The Washington Times, The Weekly Standard and Rush Limbaugh (in a subscription-only page on his site, alas) all picked it up. Now there's a backlash from some on the left, including bloggers Eric Alterman and Mark Francis, both of whom say Soderberg is only joking.

Alterman: "Not only are the denizens of the conservative media too dumb to get the joke, they embarked on an immediate media jihad to burn They [sic] now have their proof that Nancy, indeed, all liberals, hate America." Francis: "Taranto, who, having admitted that he saw the show, must have known the truth, and wrote a slanderous piece anyway."

So we're getting lectured on humor by Eric Alterman, the male equivalent of Nancy Hopkins? And somehow it's "slanderous" to provide an accurate transcript of something someone said? (Actually, we did make one mistake: We thought we heard Stewart say "Baathists" when in fact he said "bad-asses.") Well, whatever. We assumed our readers were smart enough to figure out that there is a jocose element to the programming on Comedy Central.
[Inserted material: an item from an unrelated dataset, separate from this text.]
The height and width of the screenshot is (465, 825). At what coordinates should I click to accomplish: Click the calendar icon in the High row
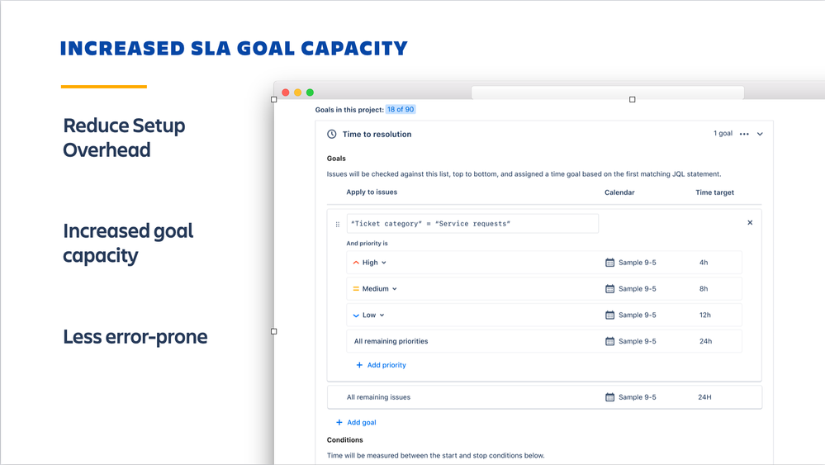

In any case, anyone who wants to evaluate all this for himself can watch the video here.

Soderberg herself showed up on C-Span Thursday, and a caller who'd read our item asked about her comments. Soderberg said the whole thing was no more than a bit of tomfoolery:

This is a comedy show. We were joking about the dilemma of Jon Stewart having criticized the Bush administration over the last four years--what does he do now? And we were joking back and forth. I think anyone who follows the Democratic Party knows that they want America to succeed and President Bush to succeed. It's completely a missed context that the article from The Wall Street Journal editorial page.

Of course, [I] welcome the opportunity to rebut that. There's nothing better that Democrats would like than to see peace in the Middle East, nonproliferation. What I argue in the book is the last four years of the Bush administration have failed to advance those agendas, and I welcome what appears to be a shift in the administration right now to take those issues on with more realistic policies. And of course, I want them to succeed, so thank you for that question.

Let it be known, then, that Soderberg wants America to succeed. Actually, she said as much in the Comedy Central interview, and we quoted it: "As a Democrat, you don't want anything nice to happen to the Republicans, and you don't want them to have progress. But as an American, you hope good things would happen."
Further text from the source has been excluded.